Collected data entries:
+++++

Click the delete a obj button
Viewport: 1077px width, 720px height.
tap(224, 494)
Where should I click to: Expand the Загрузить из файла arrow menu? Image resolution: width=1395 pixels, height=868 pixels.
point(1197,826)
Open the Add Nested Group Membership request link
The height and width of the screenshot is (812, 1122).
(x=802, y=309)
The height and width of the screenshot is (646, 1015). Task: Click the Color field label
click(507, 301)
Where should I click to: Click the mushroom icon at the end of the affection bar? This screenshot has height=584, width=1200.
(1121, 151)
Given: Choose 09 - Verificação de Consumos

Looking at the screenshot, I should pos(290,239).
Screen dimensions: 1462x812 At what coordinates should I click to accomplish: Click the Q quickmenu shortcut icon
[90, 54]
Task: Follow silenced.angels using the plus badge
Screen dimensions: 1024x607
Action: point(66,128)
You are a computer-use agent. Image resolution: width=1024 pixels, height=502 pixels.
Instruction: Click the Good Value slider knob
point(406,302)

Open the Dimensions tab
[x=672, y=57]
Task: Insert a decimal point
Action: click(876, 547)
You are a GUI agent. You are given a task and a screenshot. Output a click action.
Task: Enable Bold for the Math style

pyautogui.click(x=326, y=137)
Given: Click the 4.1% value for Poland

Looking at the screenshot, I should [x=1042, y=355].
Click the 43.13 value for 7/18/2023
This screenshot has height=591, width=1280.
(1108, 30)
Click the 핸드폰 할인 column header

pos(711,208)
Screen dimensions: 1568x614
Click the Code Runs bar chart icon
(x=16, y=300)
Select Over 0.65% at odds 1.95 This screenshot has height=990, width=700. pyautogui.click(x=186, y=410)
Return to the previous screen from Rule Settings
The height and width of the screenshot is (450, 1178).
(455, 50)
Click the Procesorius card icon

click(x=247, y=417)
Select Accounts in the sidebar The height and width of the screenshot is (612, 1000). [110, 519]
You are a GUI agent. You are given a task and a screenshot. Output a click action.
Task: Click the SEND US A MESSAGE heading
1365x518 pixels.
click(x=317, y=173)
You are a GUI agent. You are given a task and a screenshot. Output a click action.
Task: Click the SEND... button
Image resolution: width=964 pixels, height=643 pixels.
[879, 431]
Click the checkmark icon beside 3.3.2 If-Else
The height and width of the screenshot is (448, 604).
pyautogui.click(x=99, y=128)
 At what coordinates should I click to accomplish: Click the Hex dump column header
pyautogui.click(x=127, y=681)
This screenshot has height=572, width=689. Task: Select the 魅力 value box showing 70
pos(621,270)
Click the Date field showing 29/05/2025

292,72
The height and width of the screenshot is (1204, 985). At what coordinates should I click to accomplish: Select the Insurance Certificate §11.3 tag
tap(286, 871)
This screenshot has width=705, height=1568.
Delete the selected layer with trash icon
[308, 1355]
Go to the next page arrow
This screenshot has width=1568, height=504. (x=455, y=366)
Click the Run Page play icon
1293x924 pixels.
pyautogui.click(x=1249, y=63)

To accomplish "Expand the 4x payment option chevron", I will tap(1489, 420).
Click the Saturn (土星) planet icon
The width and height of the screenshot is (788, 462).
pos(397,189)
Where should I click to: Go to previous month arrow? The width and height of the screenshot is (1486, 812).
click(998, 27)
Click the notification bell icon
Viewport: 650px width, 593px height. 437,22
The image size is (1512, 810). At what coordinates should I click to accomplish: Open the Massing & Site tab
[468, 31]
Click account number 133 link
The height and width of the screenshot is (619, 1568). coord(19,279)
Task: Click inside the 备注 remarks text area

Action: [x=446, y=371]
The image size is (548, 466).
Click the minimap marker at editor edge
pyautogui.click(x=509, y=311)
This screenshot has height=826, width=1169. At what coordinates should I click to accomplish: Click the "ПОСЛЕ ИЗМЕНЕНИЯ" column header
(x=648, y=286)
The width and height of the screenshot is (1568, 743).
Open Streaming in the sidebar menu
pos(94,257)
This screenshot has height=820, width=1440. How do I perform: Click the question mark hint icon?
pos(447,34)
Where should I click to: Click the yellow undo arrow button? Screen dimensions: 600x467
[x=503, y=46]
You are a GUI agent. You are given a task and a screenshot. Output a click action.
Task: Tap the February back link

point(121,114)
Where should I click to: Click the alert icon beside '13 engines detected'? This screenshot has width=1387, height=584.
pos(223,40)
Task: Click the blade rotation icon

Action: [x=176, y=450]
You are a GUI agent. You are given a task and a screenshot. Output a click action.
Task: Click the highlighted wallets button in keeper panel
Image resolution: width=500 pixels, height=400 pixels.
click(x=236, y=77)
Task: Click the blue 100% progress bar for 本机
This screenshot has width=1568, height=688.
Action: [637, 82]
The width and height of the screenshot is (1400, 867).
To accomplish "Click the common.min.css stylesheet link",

+++++

GOAL OF THE EXERCISE:
The response must consist solely of the lines from the first line of the entries through the line containing "Open the Add", repeated exactly.

SOLUTION:
Click the delete a obj button
Viewport: 1077px width, 720px height.
tap(224, 494)
Where should I click to: Expand the Загрузить из файла arrow menu? Image resolution: width=1395 pixels, height=868 pixels.
point(1197,826)
Open the Add Nested Group Membership request link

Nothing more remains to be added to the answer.